Trump has, so far, continued risk corridor payments that have been ruled illegal by a federal judge. But, darn it, that's not enough "fixing" to save Obamacare.
http://www.latimes.com/nation/la-na-obamacare-court-ruling-20160512-snap-story.html
Peeking at the Obamacare polls recalls Colin Powell's 15-year-old Pottery Barn rule... "you break it, you own it."
Your side passed it, your side owns it. It's so typical of Democrats to absolve themselves of responsibility for their galaxy-class mistakes.
When Obamacare polls were consistently in the doghouse, we were told that Obama's poll number were proof-positive that it was actually a popular program.
What does it mean now that we have a President Trump and the Democrats have lost 1000+ seats nationwide?
That's a rhetorical question.
It means that 1000+ seats, down to the legislatures, all flipped because each of the one thousand elections was a referendum on Obamacare, silly. That's just obvious common sense.
It's the reason why Mitt "Day One Repeal" Romney trounced the man whose name was in the law's name. (But the REAL battle over Obamacare was in the Tennessee House.)
When you're right, you're right. This is what imploding disaster job-killing death spiral collapse looks like:
https://www.cdc.gov/nchs/data/nhis/earlyrelease/insur201708.pdf
The percentage of uninsured people in the U.S. is 10.3%, which (yet again) is lower than the unreliable CBO estimate which is based on false premises.
Obamacare apologists LOVE to cite that uninsured number. First of all, virtually all of that gain is due to the Medicare expansion. Second, very few doctors want to take on Obamacare patients so you can't get actual health care.

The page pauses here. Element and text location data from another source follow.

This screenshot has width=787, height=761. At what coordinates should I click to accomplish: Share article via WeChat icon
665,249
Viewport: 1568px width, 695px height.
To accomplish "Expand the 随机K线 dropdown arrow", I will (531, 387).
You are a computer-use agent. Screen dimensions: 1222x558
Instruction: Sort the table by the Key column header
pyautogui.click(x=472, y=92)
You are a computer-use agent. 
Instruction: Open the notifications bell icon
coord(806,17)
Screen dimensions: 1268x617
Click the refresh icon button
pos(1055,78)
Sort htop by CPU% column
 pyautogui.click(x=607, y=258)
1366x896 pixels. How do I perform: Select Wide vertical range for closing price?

But...but...but...insured!
https://www.nytimes.com/2016/05/15/sunday-review/sorry-we-dont-take-obamacare.html?mcubz=3
But... but... but... bulls#!t!
http://www.factcheck.org/2017/03/medicaids-doctor-participation-rates/
http://www.mdmag.com/physicians-money-digest/columns/the-doctor-report/10-2016/medicare-and-medicaid-participation-rates-for-doctors-by-state
http://www.kff.org/medicare/issue-brief/primary-care-physicians-accepting-medicare-a-snapshot/
However, there is another New York Times article to go with yours. The title says it all: "Many Doctors Shun Patients With Medicare":
http://www.nytimes.com/2002/03/17/us/many-doctors-shun-patients-with-medicare.html
It's from 2002.
The Factcheck citation says the acceptance rate for new Medicaid patients is 70% but the KFF one says it's only 45%. How many Americans are getting access to terrible care?